**REQUIRED ACTION:** Only the lines from the one with "återgå till startsidan (153, 338)" through the end of the data are wanted, copied exactly.

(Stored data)
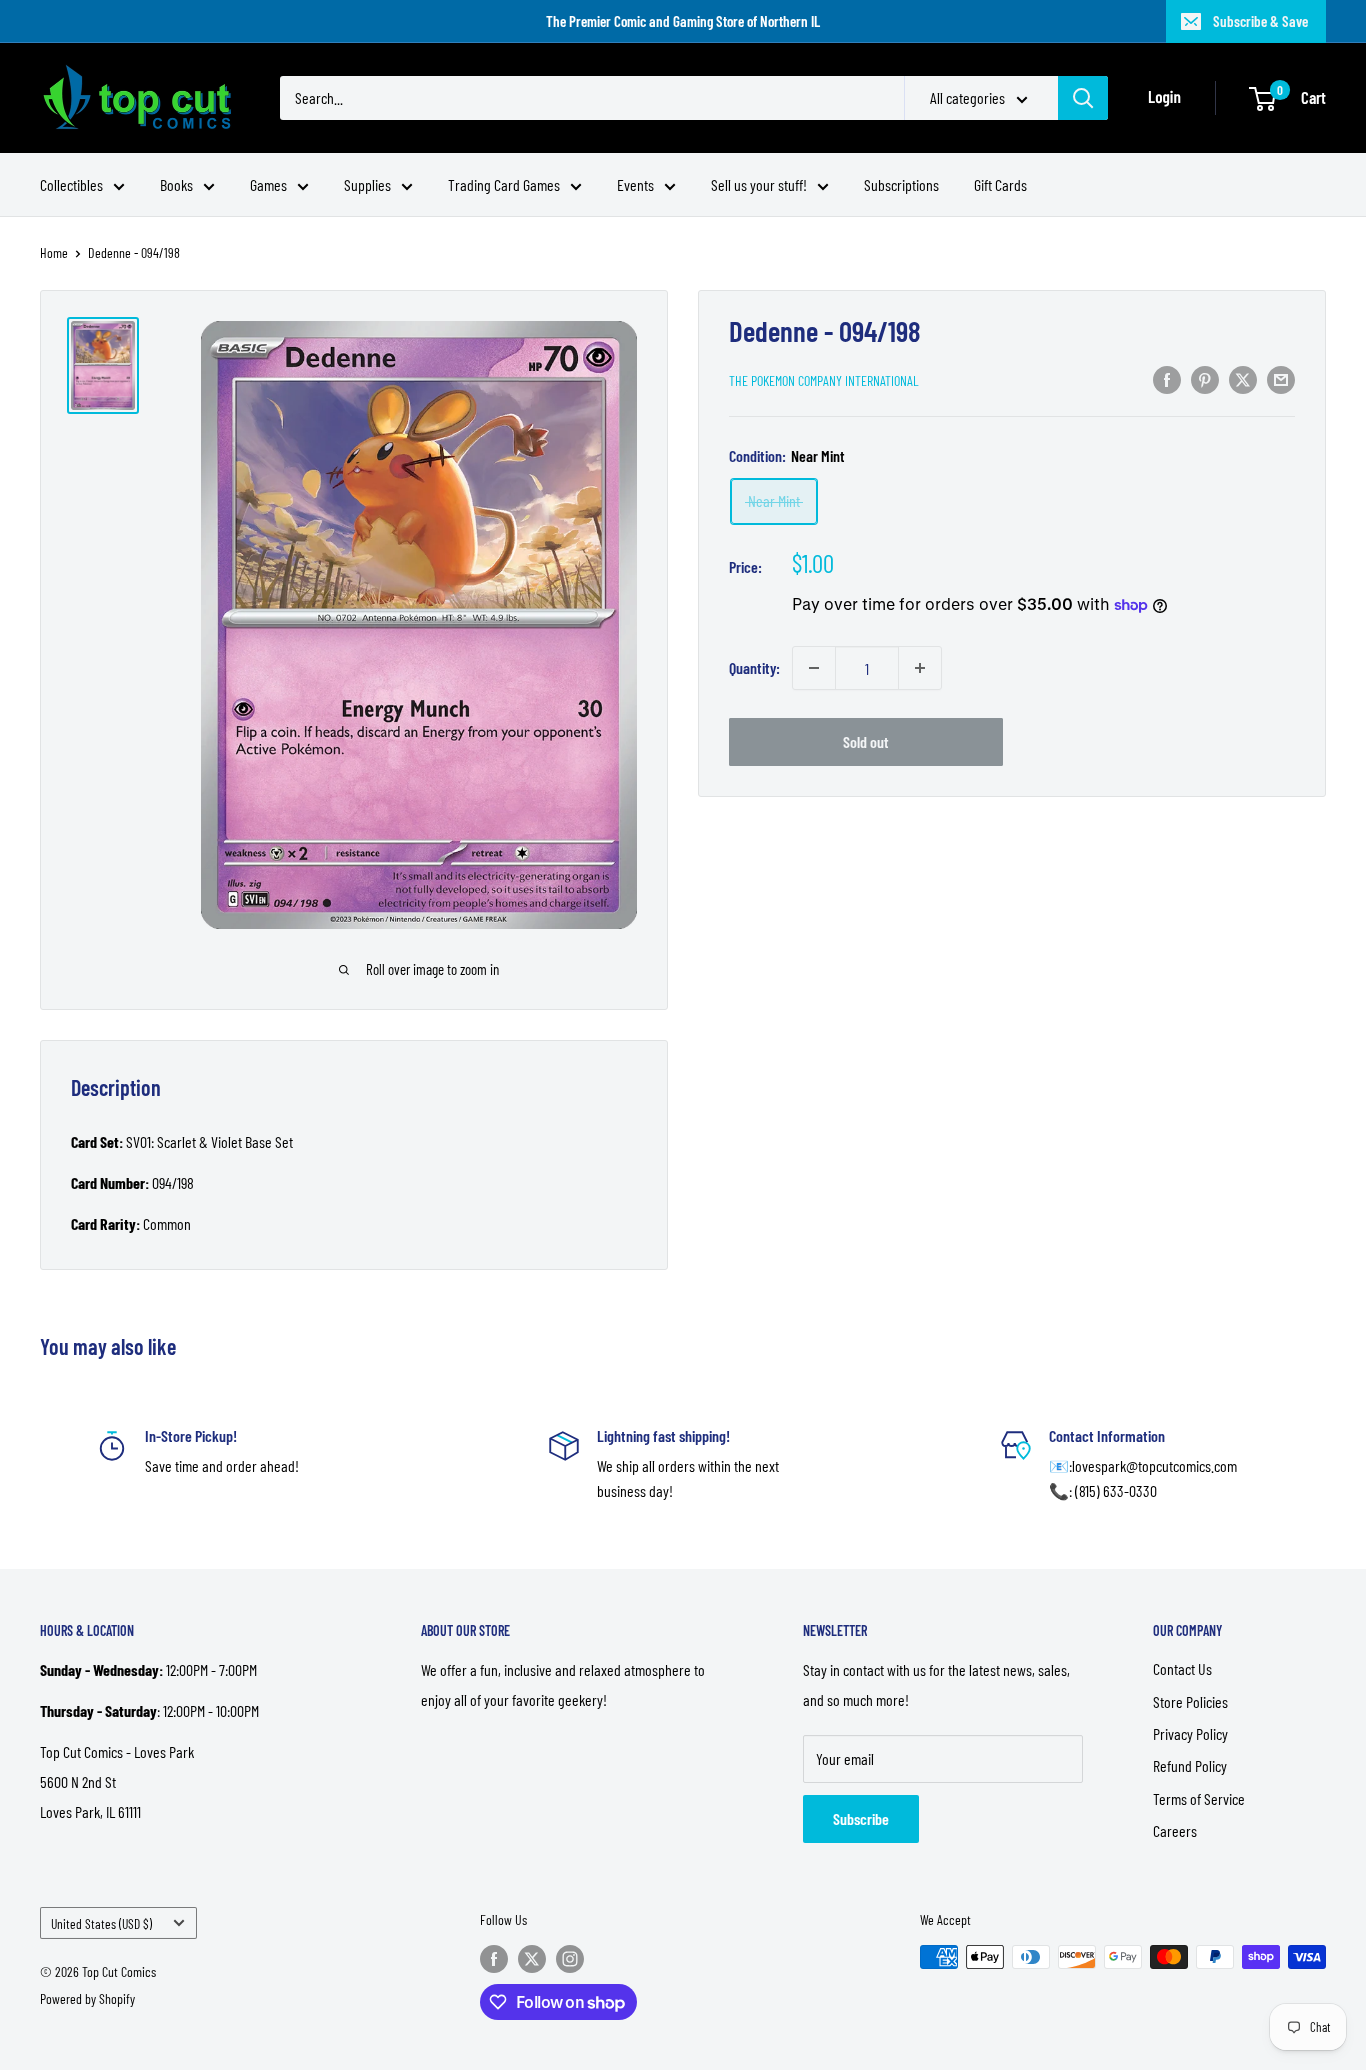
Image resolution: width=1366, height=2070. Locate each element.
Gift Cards (1000, 184)
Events (635, 184)
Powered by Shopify (87, 1998)
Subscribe (861, 1818)
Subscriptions (901, 184)
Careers (1175, 1830)
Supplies (367, 184)
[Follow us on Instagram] (570, 1959)
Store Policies (1190, 1701)
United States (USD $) (101, 1923)
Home (54, 252)
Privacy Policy (1190, 1733)
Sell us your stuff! (759, 184)
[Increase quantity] (920, 668)
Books (176, 184)
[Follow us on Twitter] (532, 1959)
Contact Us (1182, 1668)
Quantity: (754, 667)
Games (268, 184)
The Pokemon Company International (824, 380)
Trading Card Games (504, 184)
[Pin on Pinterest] (1205, 378)
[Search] (1083, 98)
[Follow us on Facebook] (494, 1959)
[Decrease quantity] (814, 668)
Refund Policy (1190, 1765)
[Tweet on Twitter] (1243, 378)
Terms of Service (1199, 1798)
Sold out (866, 741)
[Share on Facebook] (1167, 378)
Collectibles (71, 184)
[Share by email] (1281, 378)
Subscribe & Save (1260, 21)
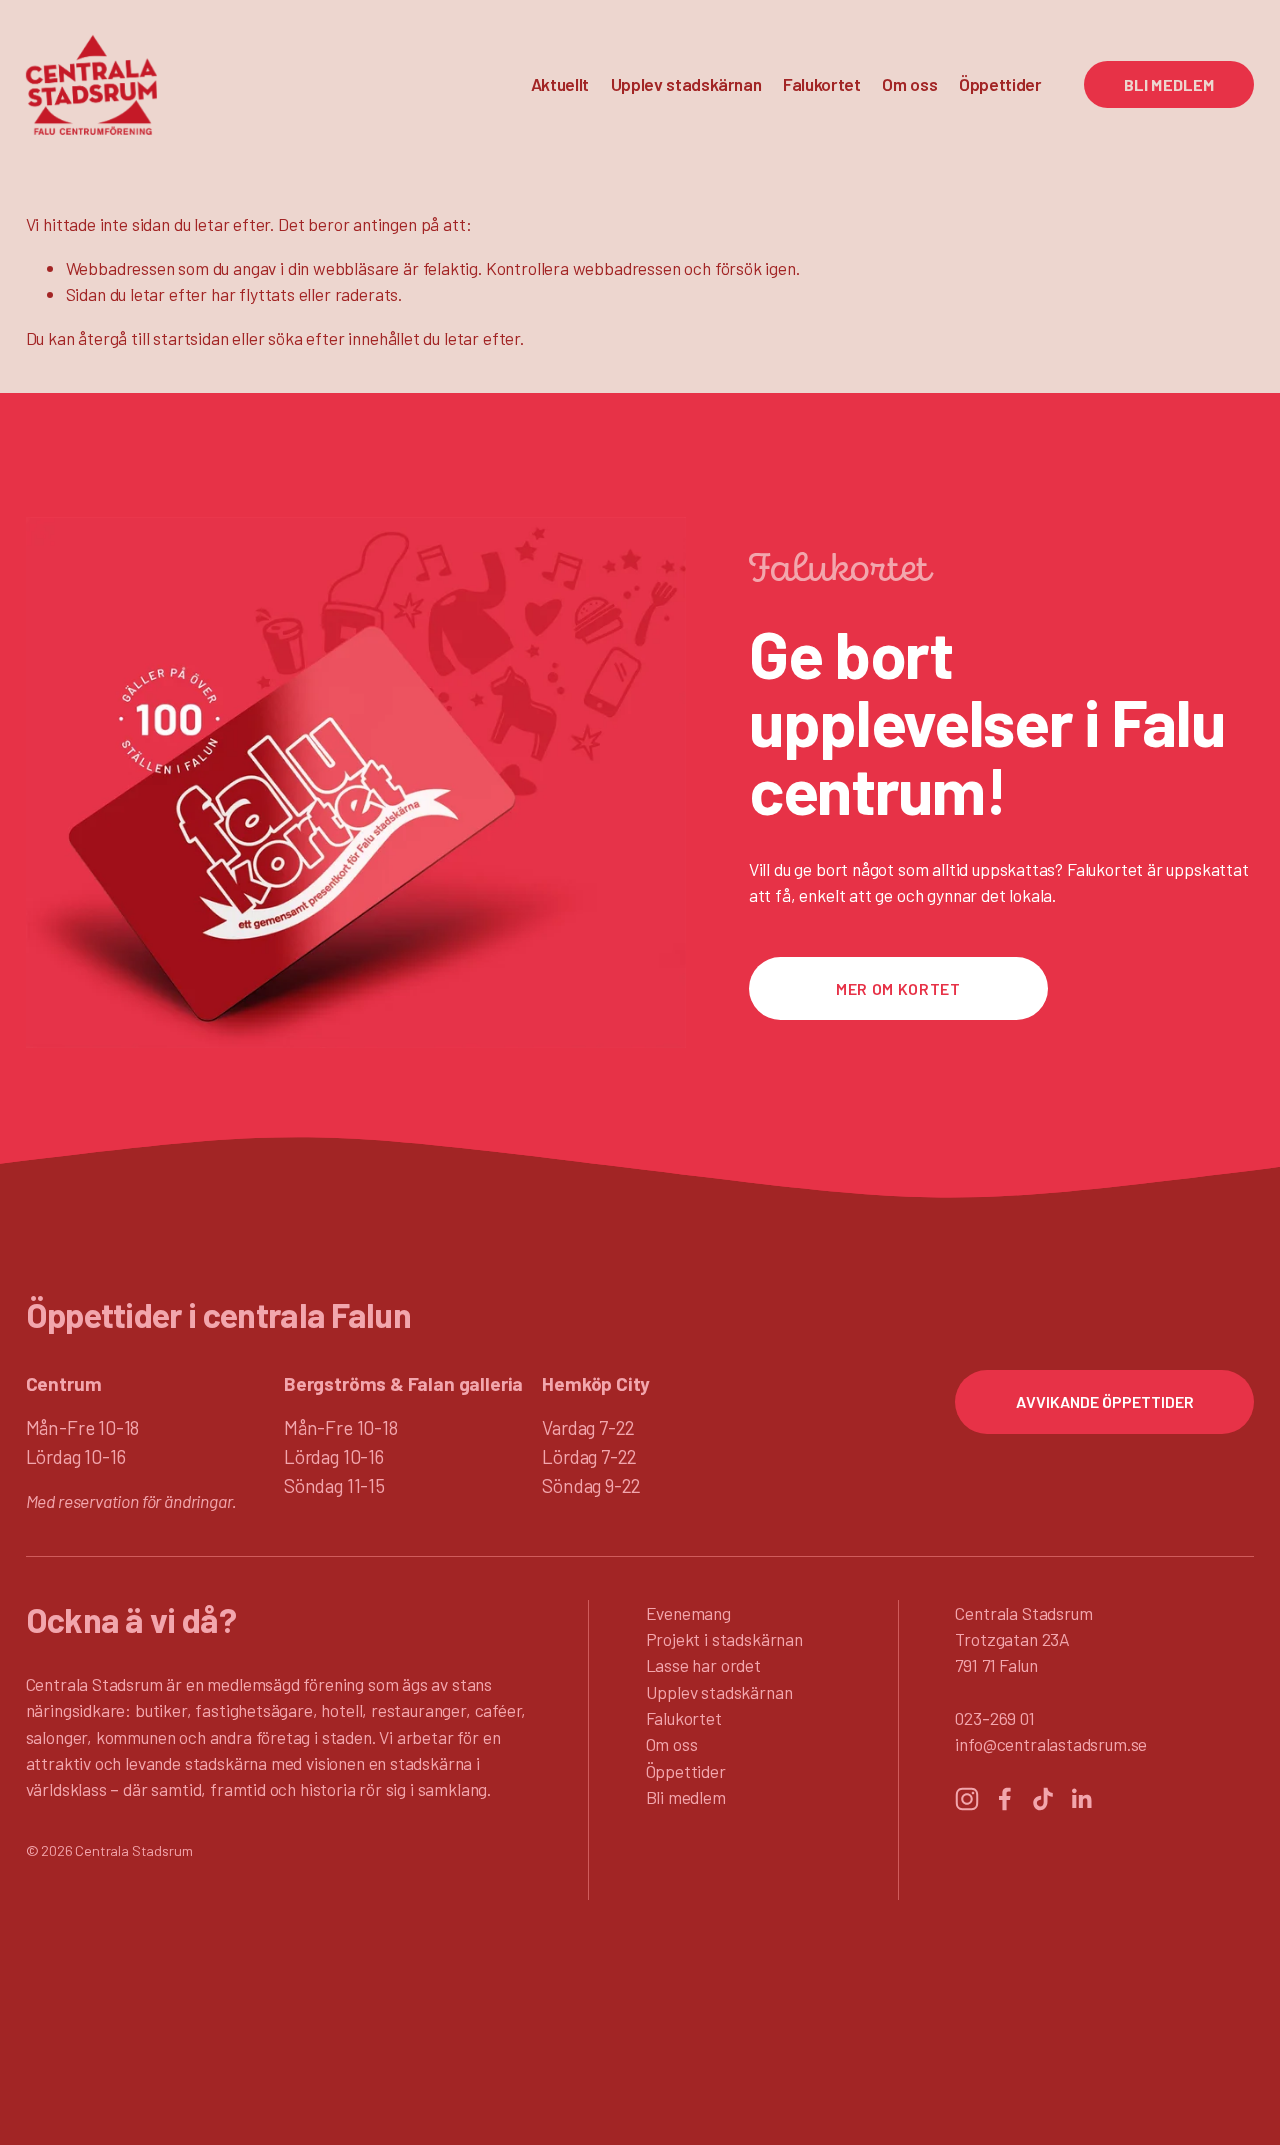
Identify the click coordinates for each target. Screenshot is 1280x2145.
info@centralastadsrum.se (1051, 1744)
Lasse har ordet (703, 1665)
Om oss (672, 1744)
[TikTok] (1043, 1799)
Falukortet (822, 84)
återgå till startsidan (153, 338)
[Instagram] (967, 1799)
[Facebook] (1005, 1799)
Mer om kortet (898, 988)
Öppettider (1000, 84)
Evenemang (688, 1613)
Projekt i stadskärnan (724, 1639)
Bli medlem (1169, 84)
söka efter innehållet (343, 338)
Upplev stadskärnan (719, 1692)
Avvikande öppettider (1105, 1401)
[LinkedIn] (1081, 1799)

**ANSWER SECTION:**
återgå till startsidan (153, 338)
[Instagram] (967, 1799)
[Facebook] (1005, 1799)
Mer om kortet (898, 988)
Öppettider (1000, 84)
Evenemang (688, 1613)
Projekt i stadskärnan (724, 1639)
Bli medlem (1169, 84)
söka efter innehållet (343, 338)
Upplev stadskärnan (719, 1692)
Avvikande öppettider (1105, 1401)
[LinkedIn] (1081, 1799)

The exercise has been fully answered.